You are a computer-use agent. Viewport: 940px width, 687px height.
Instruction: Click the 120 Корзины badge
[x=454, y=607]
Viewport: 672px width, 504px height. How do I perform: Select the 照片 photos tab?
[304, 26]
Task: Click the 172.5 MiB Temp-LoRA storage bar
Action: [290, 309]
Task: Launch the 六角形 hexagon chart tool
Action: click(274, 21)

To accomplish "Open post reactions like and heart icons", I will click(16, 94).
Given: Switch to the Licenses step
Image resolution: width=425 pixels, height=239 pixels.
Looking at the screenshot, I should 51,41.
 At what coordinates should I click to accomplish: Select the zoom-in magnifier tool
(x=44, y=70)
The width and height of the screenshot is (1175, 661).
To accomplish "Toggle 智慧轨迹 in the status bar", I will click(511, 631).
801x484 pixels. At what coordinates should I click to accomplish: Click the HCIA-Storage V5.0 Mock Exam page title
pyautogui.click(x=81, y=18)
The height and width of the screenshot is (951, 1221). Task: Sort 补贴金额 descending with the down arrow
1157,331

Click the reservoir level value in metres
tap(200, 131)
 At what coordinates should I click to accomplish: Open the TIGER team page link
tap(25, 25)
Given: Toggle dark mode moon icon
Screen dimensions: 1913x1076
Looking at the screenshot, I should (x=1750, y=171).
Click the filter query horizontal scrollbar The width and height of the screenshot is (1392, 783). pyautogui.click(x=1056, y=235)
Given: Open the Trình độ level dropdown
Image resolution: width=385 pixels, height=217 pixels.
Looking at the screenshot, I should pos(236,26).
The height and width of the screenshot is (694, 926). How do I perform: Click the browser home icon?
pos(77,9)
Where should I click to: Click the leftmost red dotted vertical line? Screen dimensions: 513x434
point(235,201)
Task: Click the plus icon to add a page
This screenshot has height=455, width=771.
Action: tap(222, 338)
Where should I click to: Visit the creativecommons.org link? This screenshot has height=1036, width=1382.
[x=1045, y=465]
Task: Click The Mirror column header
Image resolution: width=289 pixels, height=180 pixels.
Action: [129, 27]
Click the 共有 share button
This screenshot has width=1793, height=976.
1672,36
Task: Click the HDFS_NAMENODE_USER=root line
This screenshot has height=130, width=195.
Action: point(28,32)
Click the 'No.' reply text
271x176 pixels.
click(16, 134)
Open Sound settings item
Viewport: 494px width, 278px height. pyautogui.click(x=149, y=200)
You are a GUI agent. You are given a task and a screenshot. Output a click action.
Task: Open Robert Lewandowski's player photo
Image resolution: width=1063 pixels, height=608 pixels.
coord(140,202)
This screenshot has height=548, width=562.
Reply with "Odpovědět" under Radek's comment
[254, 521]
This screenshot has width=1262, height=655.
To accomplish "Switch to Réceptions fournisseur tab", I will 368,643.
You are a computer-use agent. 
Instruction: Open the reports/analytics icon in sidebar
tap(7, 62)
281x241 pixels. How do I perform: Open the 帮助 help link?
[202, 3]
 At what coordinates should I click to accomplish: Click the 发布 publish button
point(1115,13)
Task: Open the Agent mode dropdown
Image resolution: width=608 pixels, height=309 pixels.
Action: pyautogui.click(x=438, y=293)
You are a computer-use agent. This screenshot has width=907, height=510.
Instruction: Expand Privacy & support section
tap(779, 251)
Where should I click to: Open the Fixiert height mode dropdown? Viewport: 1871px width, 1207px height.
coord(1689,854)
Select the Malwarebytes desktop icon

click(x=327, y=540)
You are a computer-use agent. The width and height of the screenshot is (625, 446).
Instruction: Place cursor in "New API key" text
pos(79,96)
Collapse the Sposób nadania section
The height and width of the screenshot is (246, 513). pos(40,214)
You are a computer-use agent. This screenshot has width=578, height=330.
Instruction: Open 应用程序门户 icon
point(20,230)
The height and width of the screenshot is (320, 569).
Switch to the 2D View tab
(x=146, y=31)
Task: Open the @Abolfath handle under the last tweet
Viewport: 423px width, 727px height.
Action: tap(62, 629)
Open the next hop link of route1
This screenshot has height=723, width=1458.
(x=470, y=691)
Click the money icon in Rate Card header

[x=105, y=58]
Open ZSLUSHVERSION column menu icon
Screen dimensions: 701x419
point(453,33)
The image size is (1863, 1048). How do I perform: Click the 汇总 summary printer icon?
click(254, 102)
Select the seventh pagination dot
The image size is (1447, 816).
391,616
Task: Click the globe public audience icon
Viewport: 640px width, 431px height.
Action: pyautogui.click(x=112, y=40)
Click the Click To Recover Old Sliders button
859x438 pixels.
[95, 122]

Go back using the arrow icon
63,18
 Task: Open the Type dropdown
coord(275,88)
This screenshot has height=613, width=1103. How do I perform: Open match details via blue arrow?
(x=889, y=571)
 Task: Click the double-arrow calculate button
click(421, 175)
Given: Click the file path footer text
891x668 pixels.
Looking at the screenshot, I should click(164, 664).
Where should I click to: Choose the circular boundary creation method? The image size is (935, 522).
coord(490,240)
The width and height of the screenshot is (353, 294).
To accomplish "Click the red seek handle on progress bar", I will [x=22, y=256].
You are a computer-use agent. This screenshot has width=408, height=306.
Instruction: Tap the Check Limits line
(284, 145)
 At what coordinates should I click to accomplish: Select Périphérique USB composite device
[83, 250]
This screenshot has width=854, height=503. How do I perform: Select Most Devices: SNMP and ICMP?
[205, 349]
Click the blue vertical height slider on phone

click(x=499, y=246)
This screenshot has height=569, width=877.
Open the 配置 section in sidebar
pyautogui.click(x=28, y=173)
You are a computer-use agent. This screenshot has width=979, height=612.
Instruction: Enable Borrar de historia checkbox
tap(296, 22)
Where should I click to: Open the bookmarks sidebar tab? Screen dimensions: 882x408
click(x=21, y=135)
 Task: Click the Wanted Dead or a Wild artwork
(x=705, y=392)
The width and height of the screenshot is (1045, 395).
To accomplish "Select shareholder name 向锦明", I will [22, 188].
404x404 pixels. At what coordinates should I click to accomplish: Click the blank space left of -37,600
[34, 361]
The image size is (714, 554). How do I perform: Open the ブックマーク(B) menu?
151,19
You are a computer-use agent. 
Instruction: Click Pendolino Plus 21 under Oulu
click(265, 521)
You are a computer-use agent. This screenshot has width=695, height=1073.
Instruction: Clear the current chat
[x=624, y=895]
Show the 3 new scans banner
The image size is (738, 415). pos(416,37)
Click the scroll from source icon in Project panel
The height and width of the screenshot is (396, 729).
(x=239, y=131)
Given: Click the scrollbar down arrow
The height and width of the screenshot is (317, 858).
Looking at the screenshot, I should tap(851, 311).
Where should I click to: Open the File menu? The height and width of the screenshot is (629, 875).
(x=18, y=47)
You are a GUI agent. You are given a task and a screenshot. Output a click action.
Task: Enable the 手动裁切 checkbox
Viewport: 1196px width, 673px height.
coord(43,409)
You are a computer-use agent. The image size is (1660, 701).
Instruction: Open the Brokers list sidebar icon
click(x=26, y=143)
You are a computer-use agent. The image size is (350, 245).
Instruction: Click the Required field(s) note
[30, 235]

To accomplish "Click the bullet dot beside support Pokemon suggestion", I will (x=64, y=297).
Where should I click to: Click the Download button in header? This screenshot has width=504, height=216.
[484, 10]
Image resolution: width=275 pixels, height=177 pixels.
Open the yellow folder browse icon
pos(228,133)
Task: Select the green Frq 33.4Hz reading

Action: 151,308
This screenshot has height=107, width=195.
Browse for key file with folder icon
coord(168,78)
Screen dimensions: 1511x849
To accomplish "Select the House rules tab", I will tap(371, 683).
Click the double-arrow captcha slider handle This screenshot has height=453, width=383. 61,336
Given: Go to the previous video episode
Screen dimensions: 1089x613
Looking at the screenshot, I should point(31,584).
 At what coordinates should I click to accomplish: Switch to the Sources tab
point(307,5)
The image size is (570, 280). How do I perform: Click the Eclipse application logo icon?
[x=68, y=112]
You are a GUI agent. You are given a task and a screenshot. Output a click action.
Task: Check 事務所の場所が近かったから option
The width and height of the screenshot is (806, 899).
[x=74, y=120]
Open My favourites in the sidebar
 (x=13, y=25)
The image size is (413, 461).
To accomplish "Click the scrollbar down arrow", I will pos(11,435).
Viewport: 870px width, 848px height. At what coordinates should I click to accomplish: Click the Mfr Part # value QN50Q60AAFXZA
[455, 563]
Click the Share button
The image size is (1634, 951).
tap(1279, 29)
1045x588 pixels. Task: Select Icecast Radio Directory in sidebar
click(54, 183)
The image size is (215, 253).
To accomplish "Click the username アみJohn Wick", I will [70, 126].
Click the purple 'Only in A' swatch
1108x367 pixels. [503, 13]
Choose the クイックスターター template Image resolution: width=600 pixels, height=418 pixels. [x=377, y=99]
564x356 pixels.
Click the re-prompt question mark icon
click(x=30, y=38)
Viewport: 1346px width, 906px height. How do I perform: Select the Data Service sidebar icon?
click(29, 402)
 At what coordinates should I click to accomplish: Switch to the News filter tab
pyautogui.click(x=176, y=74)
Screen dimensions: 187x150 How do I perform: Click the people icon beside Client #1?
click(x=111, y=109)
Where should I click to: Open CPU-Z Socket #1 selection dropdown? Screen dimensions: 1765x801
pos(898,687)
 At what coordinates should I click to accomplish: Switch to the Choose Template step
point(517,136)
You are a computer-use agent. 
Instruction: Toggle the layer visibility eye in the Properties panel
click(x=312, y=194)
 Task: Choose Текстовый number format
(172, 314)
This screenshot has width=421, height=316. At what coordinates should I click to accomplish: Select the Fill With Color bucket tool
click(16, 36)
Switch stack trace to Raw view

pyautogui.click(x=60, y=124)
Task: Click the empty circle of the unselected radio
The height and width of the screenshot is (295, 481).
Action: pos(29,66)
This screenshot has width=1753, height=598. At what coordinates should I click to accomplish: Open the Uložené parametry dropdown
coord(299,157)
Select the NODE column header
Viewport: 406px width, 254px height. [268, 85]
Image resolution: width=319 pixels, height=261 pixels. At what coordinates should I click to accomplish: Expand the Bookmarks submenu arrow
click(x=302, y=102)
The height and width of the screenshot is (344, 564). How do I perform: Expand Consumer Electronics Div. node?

━━━

■ What is needed: Copy the lines again verbatim, from the line containing "Choose the クイックスターター" through the end of the records.

■ Exercise response:
Choose the クイックスターター template Image resolution: width=600 pixels, height=418 pixels. [x=377, y=99]
564x356 pixels.
Click the re-prompt question mark icon
click(x=30, y=38)
Viewport: 1346px width, 906px height. How do I perform: Select the Data Service sidebar icon?
click(29, 402)
 At what coordinates should I click to accomplish: Switch to the News filter tab
pyautogui.click(x=176, y=74)
Screen dimensions: 187x150 How do I perform: Click the people icon beside Client #1?
click(x=111, y=109)
Where should I click to: Open CPU-Z Socket #1 selection dropdown? Screen dimensions: 1765x801
pos(898,687)
 At what coordinates should I click to accomplish: Switch to the Choose Template step
point(517,136)
You are a computer-use agent. 
Instruction: Toggle the layer visibility eye in the Properties panel
click(x=312, y=194)
 Task: Choose Текстовый number format
(172, 314)
This screenshot has width=421, height=316. At what coordinates should I click to accomplish: Select the Fill With Color bucket tool
click(16, 36)
Switch stack trace to Raw view

pyautogui.click(x=60, y=124)
Task: Click the empty circle of the unselected radio
The height and width of the screenshot is (295, 481).
Action: pos(29,66)
This screenshot has width=1753, height=598. At what coordinates should I click to accomplish: Open the Uložené parametry dropdown
coord(299,157)
Select the NODE column header
Viewport: 406px width, 254px height. [268, 85]
Image resolution: width=319 pixels, height=261 pixels. At what coordinates should I click to accomplish: Expand the Bookmarks submenu arrow
click(x=302, y=102)
The height and width of the screenshot is (344, 564). How do I perform: Expand Consumer Electronics Div. node?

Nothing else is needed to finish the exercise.